Does anyone know anyone that could do that?


----------



## Debles (Sep 6, 2007)

Would Dirk's Fund in MO. get involved?
Blair also might go get him... she said she'd get the other one..
Hope she gets on here tonight.


----------



## Maggies mom (Jan 6, 2006)

If someone can pull him and get him to the Ky /Il border we will take him... We are full ..but If I have to I will bring him here till we get an opening, as we are taking in 5 (8) month old girls from a breeder on Monday


----------



## GoldenJoyx'stwo (Feb 25, 2007)

I hope someone can get this dog to you guys Mary!


----------



## Maggies mom (Jan 6, 2006)

bumping this up...........


----------



## Karen519 (Aug 21, 2006)

*Will check my emails*

A girl who lives in KY, *friend of a friend, TOLD me to contact her if I ever needed help.
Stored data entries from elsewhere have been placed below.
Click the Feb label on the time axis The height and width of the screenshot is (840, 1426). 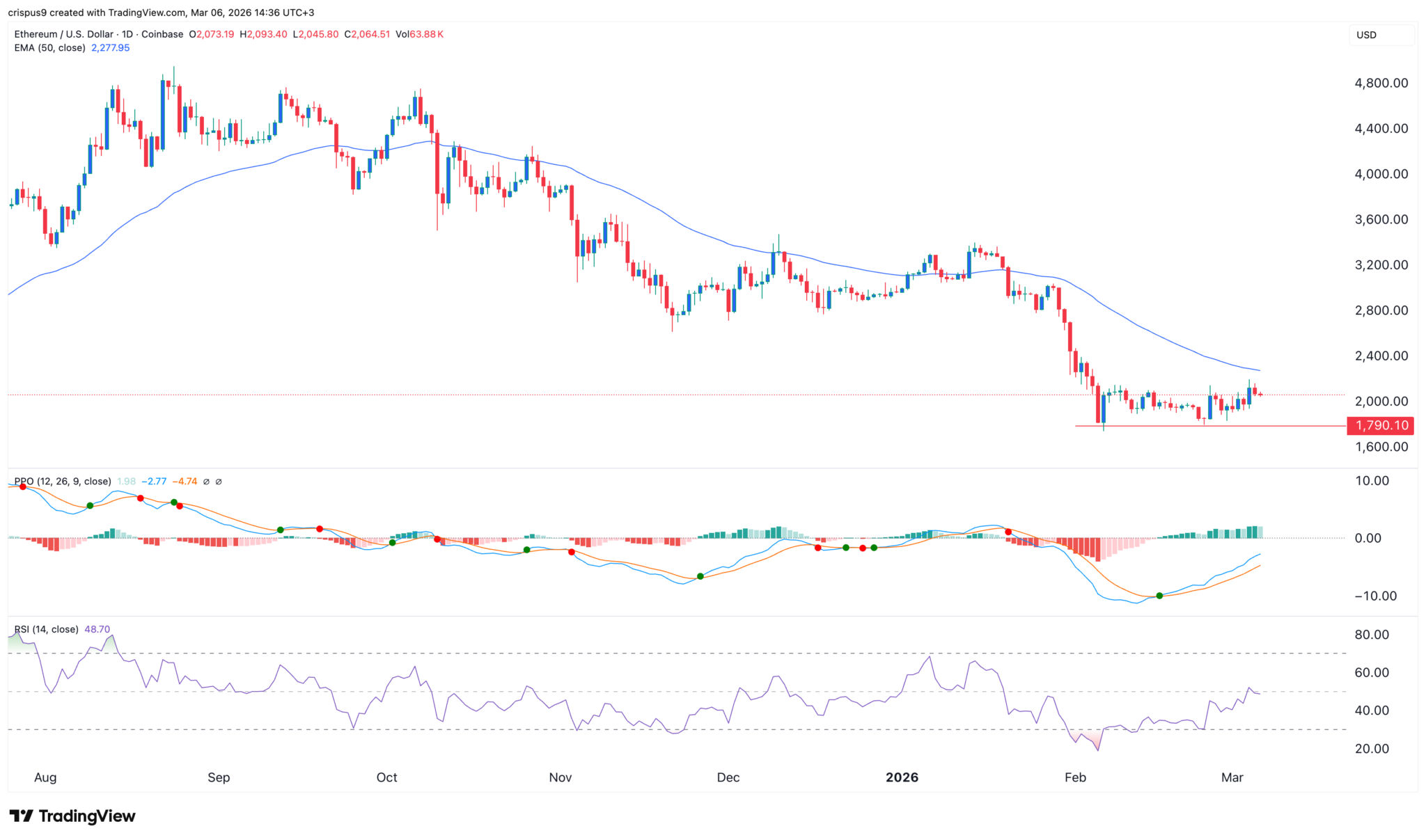1075,777
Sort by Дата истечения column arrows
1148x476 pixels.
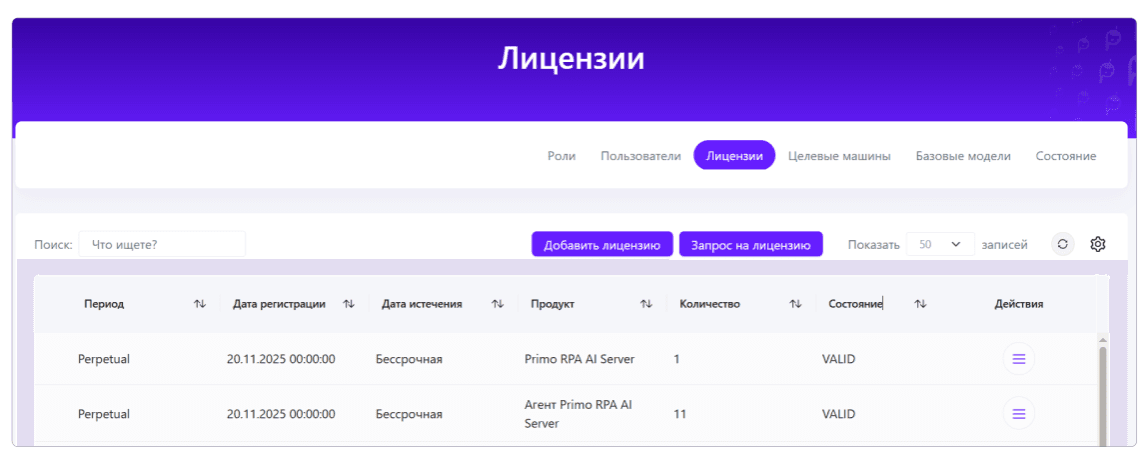498,304
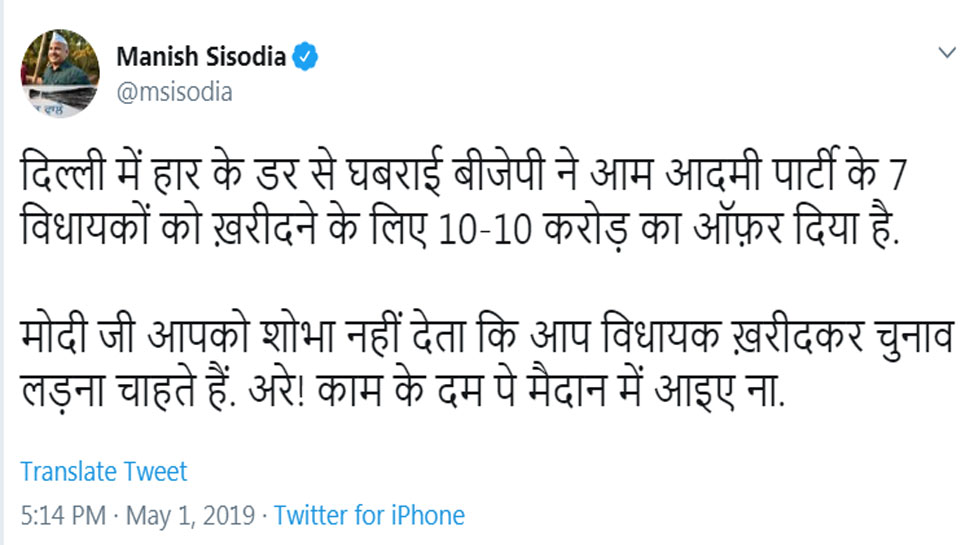Click the Twitter for iPhone source link
Viewport: 970px width, 545px height.
(369, 516)
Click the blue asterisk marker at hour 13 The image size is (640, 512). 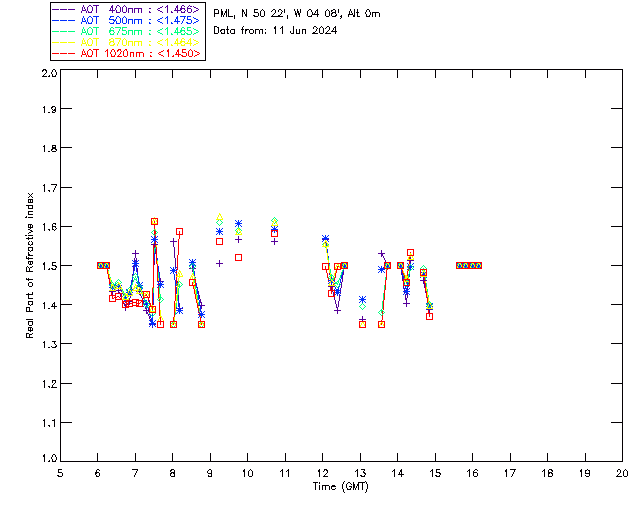click(362, 300)
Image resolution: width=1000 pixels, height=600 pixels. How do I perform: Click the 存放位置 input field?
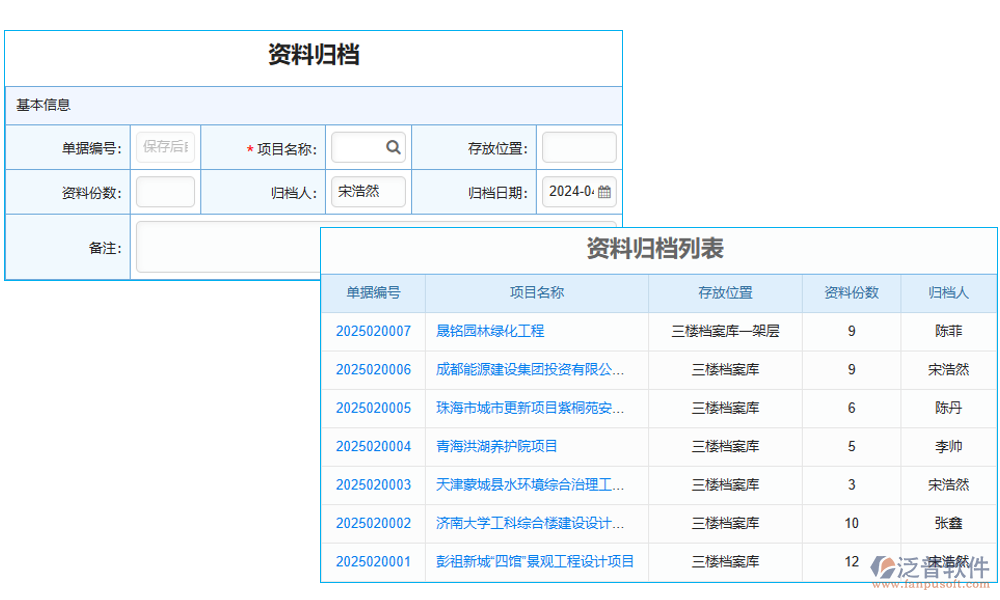point(579,146)
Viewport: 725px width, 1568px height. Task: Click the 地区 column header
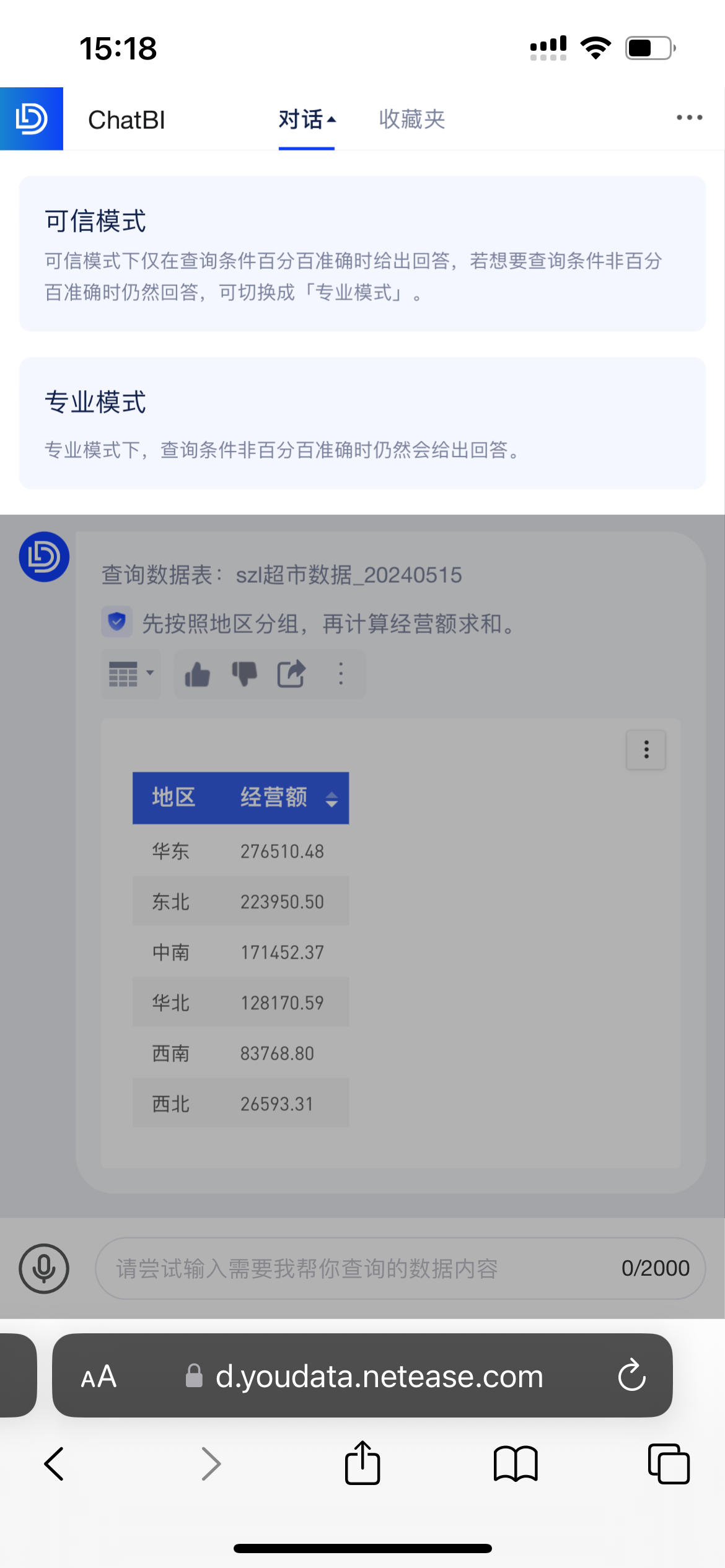pyautogui.click(x=174, y=798)
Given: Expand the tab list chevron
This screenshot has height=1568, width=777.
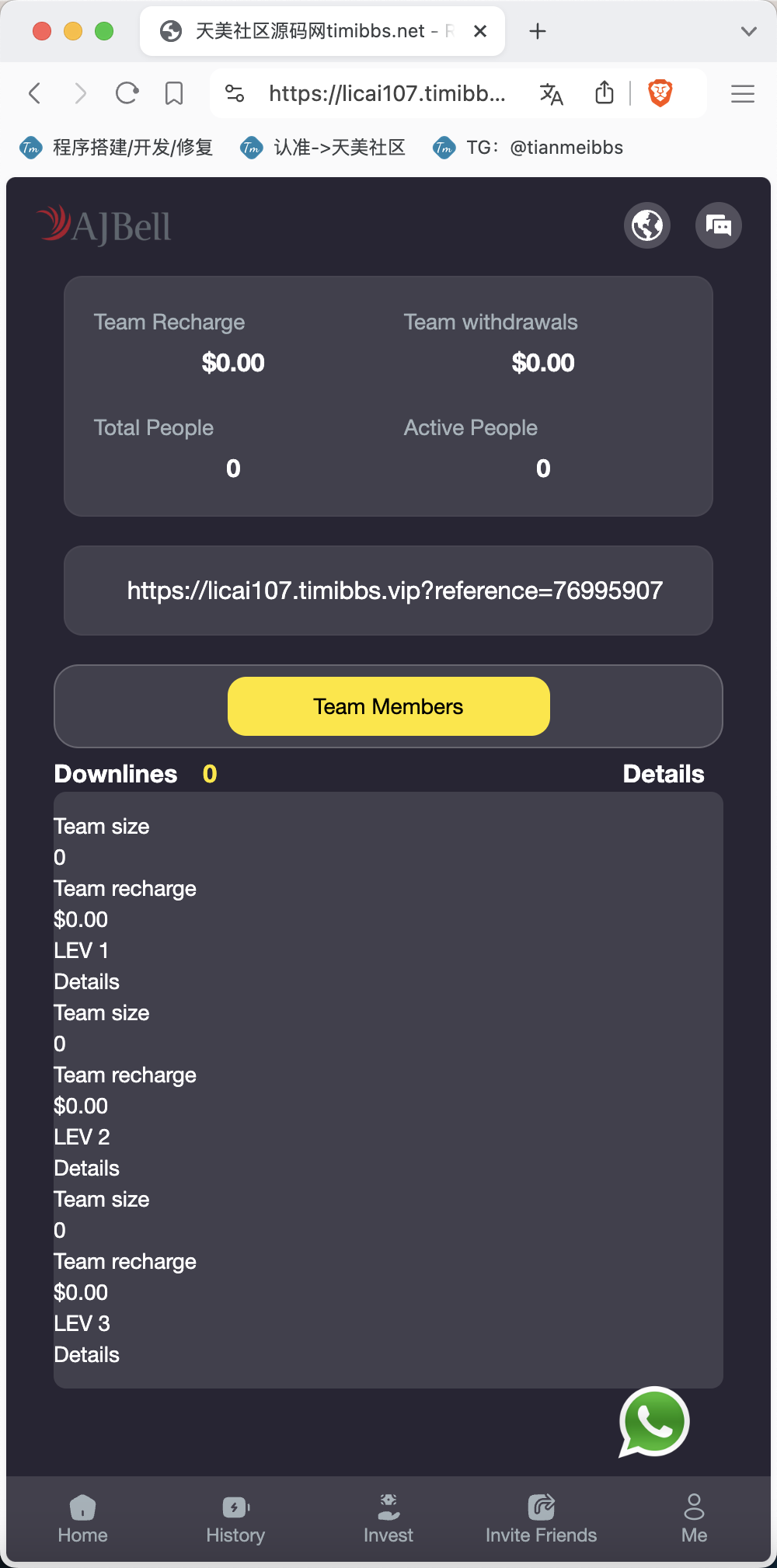Looking at the screenshot, I should (x=748, y=31).
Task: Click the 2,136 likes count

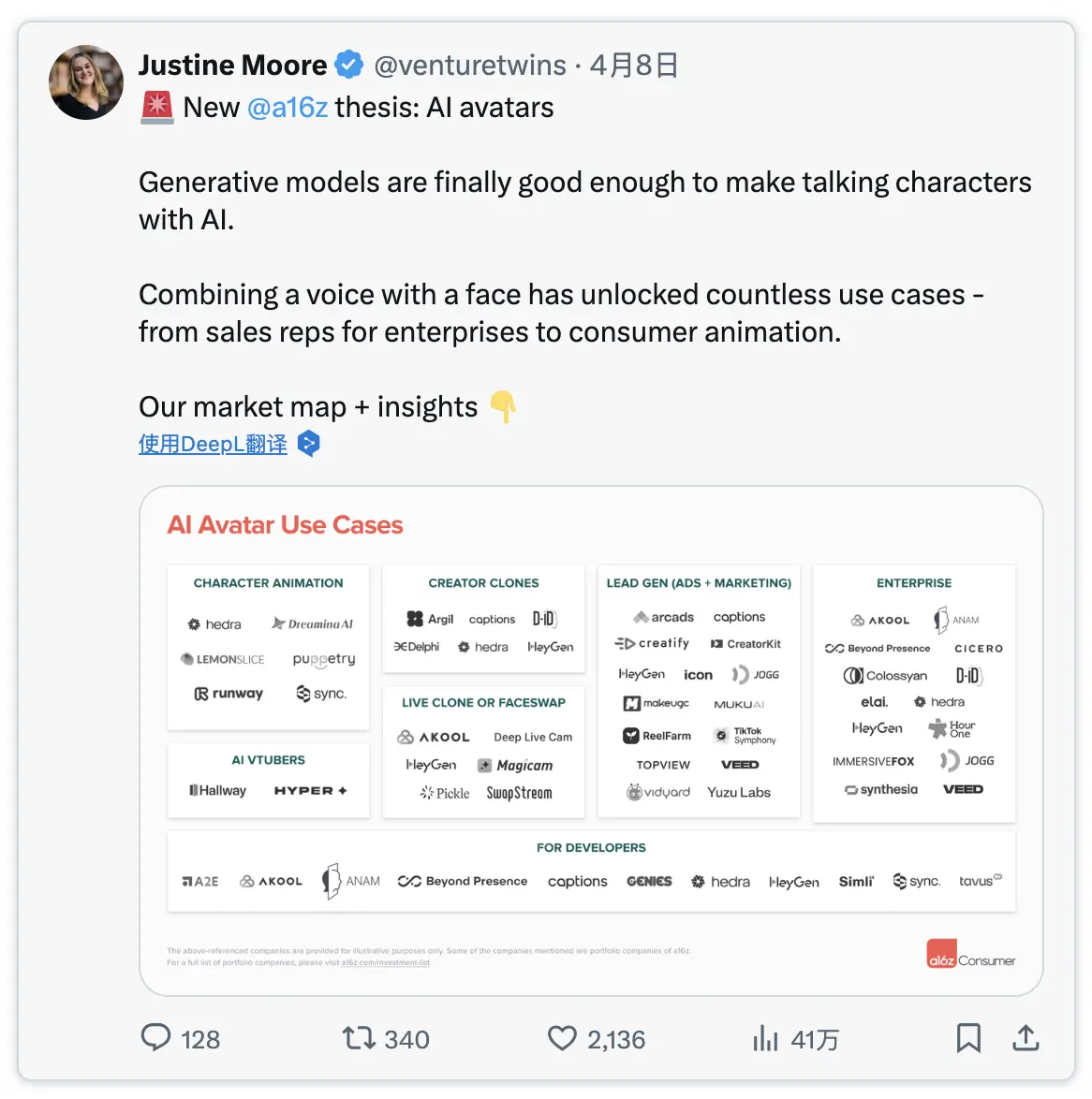Action: coord(616,1039)
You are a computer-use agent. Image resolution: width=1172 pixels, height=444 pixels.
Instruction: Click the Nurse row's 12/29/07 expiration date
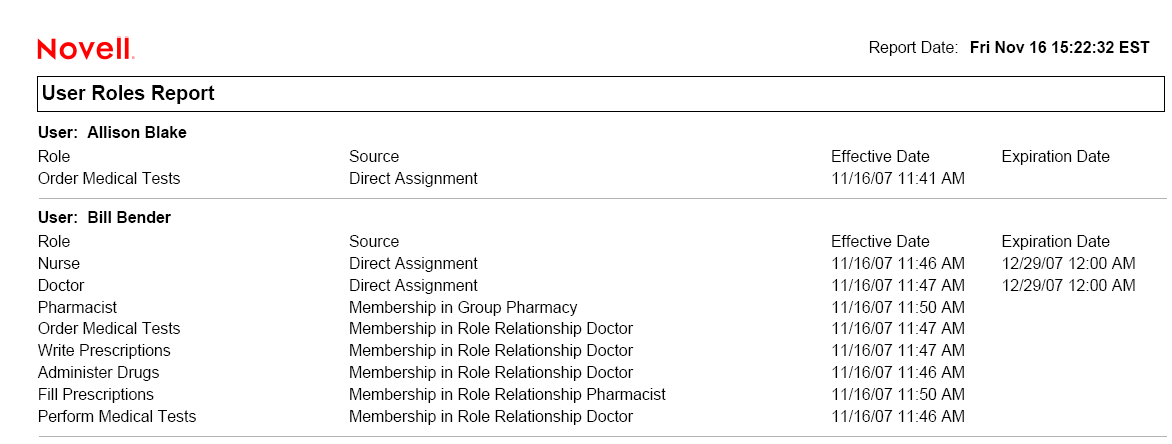point(1068,263)
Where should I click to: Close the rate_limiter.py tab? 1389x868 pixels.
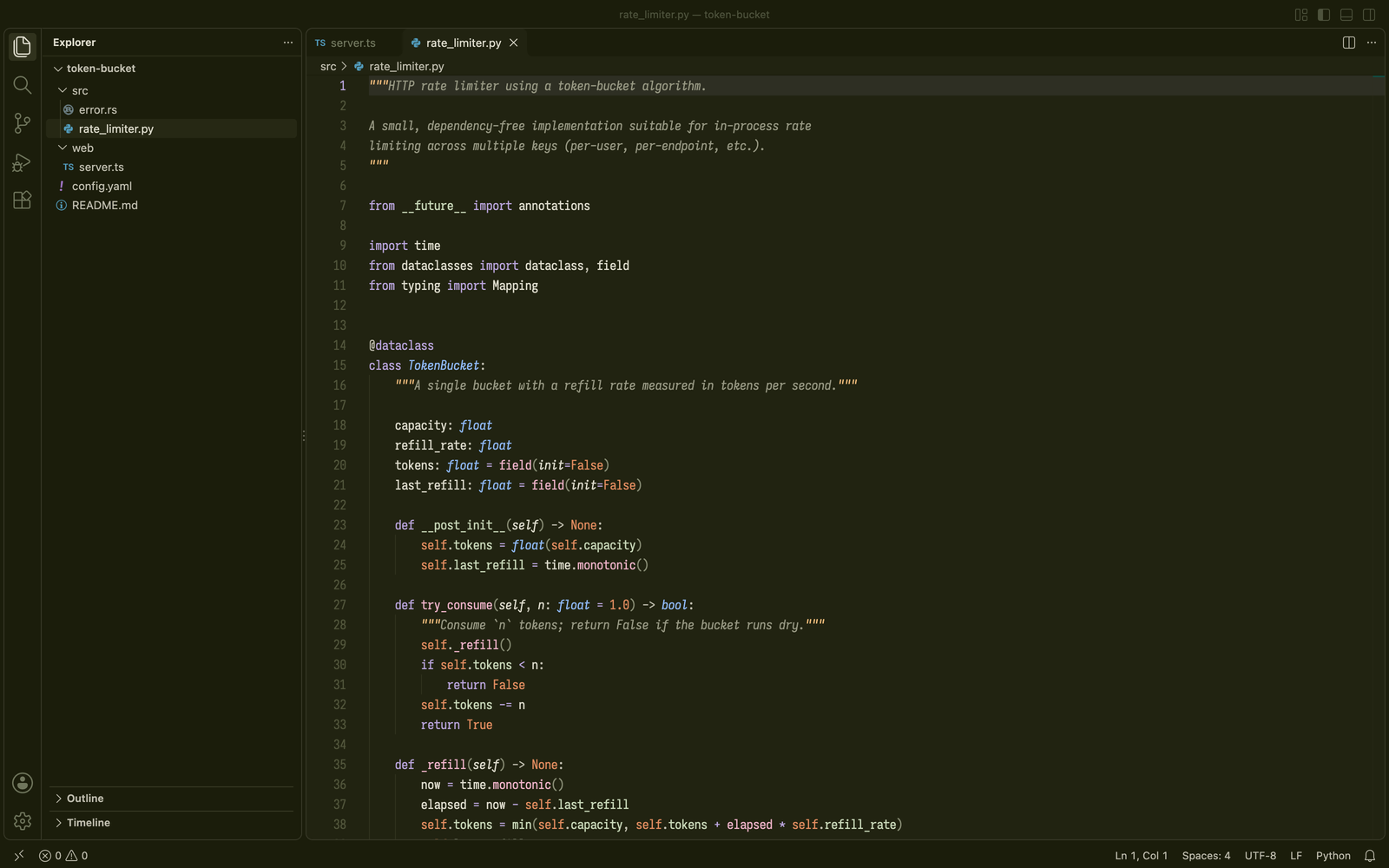pos(514,43)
MARY: Her name is Roberta and here is her email: [email protected]
MARY I emld. Roberta and told her to email Dirk's fund if she can pull him and get him to you!!B]*


----------



## Blaireli (Jun 3, 2008)

I can go if you need me to.


----------



## GoldenJoyx'stwo (Feb 25, 2007)

Blaireli said:


> I can go if you need me to.


This sounds like one you should jump on. Get a confirmation from Maggie's Mom that she can still take the dog!! This would be wonderful!!! You are wonderful!!!


----------



## Blaireli (Jun 3, 2008)

Kimm said:


> This sounds like one you should jump on. Get a confirmation from Maggie's Mom that she can still take the dog!! This would be wonderful!!! You are wonderful!!!


I just sent her a pm.


----------



## Jackson'sMom (Oct 13, 2007)

Thanks, Blair, for stepping up and offereing to rescue dogs that are kind of in your area. It's so great of you to help out like this.


----------



## kyguy78 (Apr 2, 2007)

Madisonville is in the Bowling Green/Owensboro area of KY and is near Nashville if anyone is near there. There's just not really an easy way to get to Madisonville from where I'm at.


----------



## Maggies mom (Jan 6, 2006)

We will take him like I said , he just needs to be pulled and if someone could get him closer to IL for us


----------



## Maggies mom (Jan 6, 2006)

IT says Bear has been adopted!!!!! Yeah!!!!!!!!!!!!!!!!!!!!!


----------



## Blaireli (Jun 3, 2008)

Woohoo - Bear was adopted!


----------



## Jackson'sMom (Oct 13, 2007)

That is absolutely fantastic news!


----------



## Karen519 (Aug 21, 2006)

*KYguy and Blairelli*

*KYguy and Blairelli*

I think BOTH of you should be congratulated for your willingness to help.

Sure that the rescues will need you soon-be on standby!!!!!


----------